Conchita wrote in her book, Message of the Cross, “It is of vital urgency to have a clear awareness of what the Cross of Christ means, of what it accomplishes in the mystery of the person.”

In the Cross of Christ is our salvation and the invitation to join our suffering to his, Beckman explained. She shared that a season of her own suffering had been so heavy that she thought she would die from it.

“The only solace I ever received was uniting my suffering to Jesus on the Cross. When I placed my pain next to Christ’s passion, I gained perspective and purpose.” She explained that the Cross is a love story and through Christ’s wounds, ours are healed and that when we suffer, Christ is mystically holding us. “Suffering for sufferings sake is evil (see 1 Corinthians 13:3),” Beckman wrote. “Suffering has meaning and value only when united to Jesus’ cross.”


Visions of The Cross

Conchita received visions of a heart on a cross, surrounded by flames, pierced by a lance and pulsating with love. Jesus explained to her that it was a continuation of the devotion to his Sacred Heart given to St. Margaret Mary Alacoque (1647-1690). Through Conchita’s messages from Jesus, the Apostleship of the Cross developed into a new school of spirituality in 1895, founded in Mexico by the Venerable Ramón Ibarra González, then Bishop of Chilapa, Guerrero. 

Jesus told Conchita:

I wish the Cross to reign. Today, it is presented to the world with my heart so that it may bring souls to make sacrifices. No true love is without sacrifices. Therein is the repose of the soul, the soul inebriated by love delights in its life. … The essence of this work consists in making known the interior sufferings of my Heart which are ignored, and which constitute for me a more painful Passion than that which my body underwent on Calvary, on account of its intensity and its duration, mystically perpetuated in the Eucharist.

Jesus shared with Conchita that the world has known of the love of his Sacred Heart through St. Margaret Mary and now through her, it would learn of the suffering of his heart. In a letter to Father Jose Alzola, a Jesuit provincial, Conchita wrote that Jesus told her:

I say again, there must be a penetration into the Interior of this boundless ocean of bitterness and an extension of knowledge of it throughout the world, for by bringing about the union of the suffering of the faithful with the immensity of the sufferings of my Heart, for their suffering is mostly wasted. I wish them to profit from it by way of the Apostolate of the Cross for the benefit of souls and for consolation of my Heart.”

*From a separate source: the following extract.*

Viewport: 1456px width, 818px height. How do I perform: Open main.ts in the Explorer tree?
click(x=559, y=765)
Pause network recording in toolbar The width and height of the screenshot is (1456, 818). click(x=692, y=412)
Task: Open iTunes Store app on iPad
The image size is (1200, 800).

“Jesus wants the world to profit by uniting its vast suffering to the immensity of his suffering on the Cross,” Beckman wrote. “The message is rejected today. Jesus searches for men in women of all vocations to be brave in their witness to the power of the Cross. How often do we consider the interior sufferings of Jesus and offer consolation or reparation?”

She pointed out that we should certainly pray for the alleviation of our suffering.

“But whatever suffering remains, if the healing doesn’t come, then the offering of suffering in union with the Cross is a powerful act of love.”